Необходимость выживания объединяла вчерашних врагов. 4–5 ноября в Госиздат поступило ходатайство учрежденной 10 мая 1918 года Трудовой артели литераторов, членами которой были Брюсов с женой и Айхенвальд. Среди выпущенных книг указан сборник ранних произведений Флобера «Ноябрь» в переводе Иоанны Матвеевны под редакцией Валерия Яковлевича; среди планов заявлены брошюра Брюсова «Пушкин» (два печатных листа) для серии биографий «Сеятели правды» и «книга стихов Виктора Гюго (приблизительно в 12 печатных листов) в переводе и под редакцией В. Брюсова». Ни один из проектов не был осуществлен, хотя Артель просила лишь «разрешение на выпуск названных изданий» и бралась купить бумагу за свой счет{15}.
Наконец, 11 декабря 1919 года коллегия Наркомпроса утвердила положение о Литературном отделе (Лито) во главе с Луначарским. Брюсов стал его заместителем. В коллегию Лито вошли Блок, Горький, Иванов, Балтрушайтис, Серафимович, поэт-пролеткультовец Кириллов и Давид Марьянов из аппарата Наркомпроса; Айхенвальд, Гершензон, Иван Рукавишников и Осип Брик стали кандидатами в члены коллегии. Против категорически выступила Крупская, заявив, что нарком «дает громадную власть в руки кучки людей, власть укреплять свое литературное направление, навязывать его массам и подавлять всякое новое направление, порождаемое новой жизнью»{16}. Постановление Центральной коллегии Наркомпроса от 26 июля 1920 года признало Брюсова «высококвалифицированным специалистом и незаменимым сотрудником»{17}.
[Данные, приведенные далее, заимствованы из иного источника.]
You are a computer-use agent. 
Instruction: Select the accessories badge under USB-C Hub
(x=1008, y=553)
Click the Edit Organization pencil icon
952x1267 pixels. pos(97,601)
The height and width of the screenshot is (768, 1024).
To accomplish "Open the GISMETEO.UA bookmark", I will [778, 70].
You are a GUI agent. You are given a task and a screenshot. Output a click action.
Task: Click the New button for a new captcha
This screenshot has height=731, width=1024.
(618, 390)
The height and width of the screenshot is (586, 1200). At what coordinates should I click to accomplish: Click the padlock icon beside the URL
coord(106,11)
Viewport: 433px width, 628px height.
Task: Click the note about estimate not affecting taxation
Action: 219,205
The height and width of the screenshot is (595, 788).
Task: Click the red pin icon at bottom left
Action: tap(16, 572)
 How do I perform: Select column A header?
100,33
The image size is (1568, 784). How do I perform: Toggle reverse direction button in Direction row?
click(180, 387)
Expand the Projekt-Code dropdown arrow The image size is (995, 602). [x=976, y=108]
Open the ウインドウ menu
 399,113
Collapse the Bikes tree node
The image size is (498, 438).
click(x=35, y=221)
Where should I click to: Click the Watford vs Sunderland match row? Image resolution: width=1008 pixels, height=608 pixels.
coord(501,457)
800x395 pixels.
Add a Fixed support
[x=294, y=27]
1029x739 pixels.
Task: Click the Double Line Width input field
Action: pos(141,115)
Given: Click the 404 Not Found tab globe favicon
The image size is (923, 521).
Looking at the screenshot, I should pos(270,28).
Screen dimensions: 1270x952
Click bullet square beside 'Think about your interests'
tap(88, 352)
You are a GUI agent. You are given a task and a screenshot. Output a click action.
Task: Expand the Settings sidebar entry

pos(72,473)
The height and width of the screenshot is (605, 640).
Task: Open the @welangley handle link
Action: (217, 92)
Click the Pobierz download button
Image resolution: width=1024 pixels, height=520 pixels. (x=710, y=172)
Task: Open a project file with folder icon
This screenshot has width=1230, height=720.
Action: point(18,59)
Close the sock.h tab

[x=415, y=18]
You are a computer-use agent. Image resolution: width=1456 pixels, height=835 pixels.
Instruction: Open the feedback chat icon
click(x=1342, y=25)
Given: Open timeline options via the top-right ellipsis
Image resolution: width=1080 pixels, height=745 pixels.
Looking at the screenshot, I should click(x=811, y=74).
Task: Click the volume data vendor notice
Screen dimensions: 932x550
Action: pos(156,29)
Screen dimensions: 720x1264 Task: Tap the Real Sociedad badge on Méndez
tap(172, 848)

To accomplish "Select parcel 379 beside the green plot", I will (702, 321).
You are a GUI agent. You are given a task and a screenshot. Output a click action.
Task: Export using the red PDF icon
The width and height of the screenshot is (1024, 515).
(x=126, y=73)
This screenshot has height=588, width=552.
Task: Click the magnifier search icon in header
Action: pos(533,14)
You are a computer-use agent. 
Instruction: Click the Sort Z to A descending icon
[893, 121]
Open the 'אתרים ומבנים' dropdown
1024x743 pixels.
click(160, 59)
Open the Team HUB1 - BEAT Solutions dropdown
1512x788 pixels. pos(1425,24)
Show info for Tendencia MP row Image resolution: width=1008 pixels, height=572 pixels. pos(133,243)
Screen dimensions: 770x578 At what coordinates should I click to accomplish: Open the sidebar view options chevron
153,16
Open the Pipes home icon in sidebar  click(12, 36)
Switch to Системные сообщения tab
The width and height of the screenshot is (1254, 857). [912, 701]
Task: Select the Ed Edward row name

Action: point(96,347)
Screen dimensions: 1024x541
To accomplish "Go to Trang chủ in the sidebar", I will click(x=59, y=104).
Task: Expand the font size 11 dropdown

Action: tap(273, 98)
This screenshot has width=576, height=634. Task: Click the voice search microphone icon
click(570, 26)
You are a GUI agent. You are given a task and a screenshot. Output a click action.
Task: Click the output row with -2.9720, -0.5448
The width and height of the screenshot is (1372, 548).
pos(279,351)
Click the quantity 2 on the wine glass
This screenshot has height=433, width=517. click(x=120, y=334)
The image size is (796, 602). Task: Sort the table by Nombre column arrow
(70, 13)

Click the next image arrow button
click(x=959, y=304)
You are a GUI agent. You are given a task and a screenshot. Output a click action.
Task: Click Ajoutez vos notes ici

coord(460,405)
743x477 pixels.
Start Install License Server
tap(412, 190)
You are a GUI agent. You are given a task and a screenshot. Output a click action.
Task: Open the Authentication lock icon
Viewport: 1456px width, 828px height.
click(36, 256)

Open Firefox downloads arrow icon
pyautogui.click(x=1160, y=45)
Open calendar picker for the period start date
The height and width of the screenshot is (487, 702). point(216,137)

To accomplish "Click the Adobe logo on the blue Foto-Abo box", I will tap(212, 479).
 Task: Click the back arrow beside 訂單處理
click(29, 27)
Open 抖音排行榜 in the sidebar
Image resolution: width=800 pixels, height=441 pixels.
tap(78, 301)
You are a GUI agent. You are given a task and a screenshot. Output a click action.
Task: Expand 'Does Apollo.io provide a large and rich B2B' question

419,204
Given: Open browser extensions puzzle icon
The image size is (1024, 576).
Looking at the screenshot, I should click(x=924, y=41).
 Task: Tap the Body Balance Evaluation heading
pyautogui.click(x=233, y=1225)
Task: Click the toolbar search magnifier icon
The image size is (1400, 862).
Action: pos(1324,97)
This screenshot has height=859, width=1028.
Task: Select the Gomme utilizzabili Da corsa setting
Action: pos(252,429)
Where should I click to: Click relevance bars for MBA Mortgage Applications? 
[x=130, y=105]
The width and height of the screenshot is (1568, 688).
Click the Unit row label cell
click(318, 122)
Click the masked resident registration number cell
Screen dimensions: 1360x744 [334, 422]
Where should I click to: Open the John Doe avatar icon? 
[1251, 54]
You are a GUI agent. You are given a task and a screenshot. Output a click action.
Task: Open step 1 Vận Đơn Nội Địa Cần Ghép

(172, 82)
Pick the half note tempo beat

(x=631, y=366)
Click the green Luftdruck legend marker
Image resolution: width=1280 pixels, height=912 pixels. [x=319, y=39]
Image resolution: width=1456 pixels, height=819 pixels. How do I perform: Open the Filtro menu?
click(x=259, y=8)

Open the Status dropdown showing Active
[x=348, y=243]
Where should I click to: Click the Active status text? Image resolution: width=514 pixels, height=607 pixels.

Сработаться столь разным людям было сложно, поэтому фактическое руководство взял на себя Брюсов. «Он работал, не покладая рук, — вспоминал Кириллов. — С аккуратностью и любовью, достойной лучшего советского работника, он неутомимо руководил деятельностью этого учреждения. […] Он часто приходил раньше всех и усаживался за разборку вороха бумажных дел, которых тогда было изобилие. От гонорарных ведомостей, счетов до ордеров на выдачу селедок, — все это проходило через его руки, рассматривалось и утверждалось им»{18}. Ироническое описание работы Лито как «невиданной поэтической канцелярии» оставил Эренбург: «На стенках висели сложные схемы организации российской поэзии — квадратики, исходящие из кругов и передающие свои токи мелким пирамидам. Стучали машинки, множа „исходящие“, списки, отчеты, сметы и, наконец-то, систематизированные стихи»{19}. Отдел должен был «регулировать все отношения государства к литературно-художественной деятельности страны», «оказывать поддержку живым литературным силам», «выявить скрытые в народе литературные дарования и содействовать их росту в духе мировой революции», а также нормировать ставки гонораров, регистрировать литературные общества и организации.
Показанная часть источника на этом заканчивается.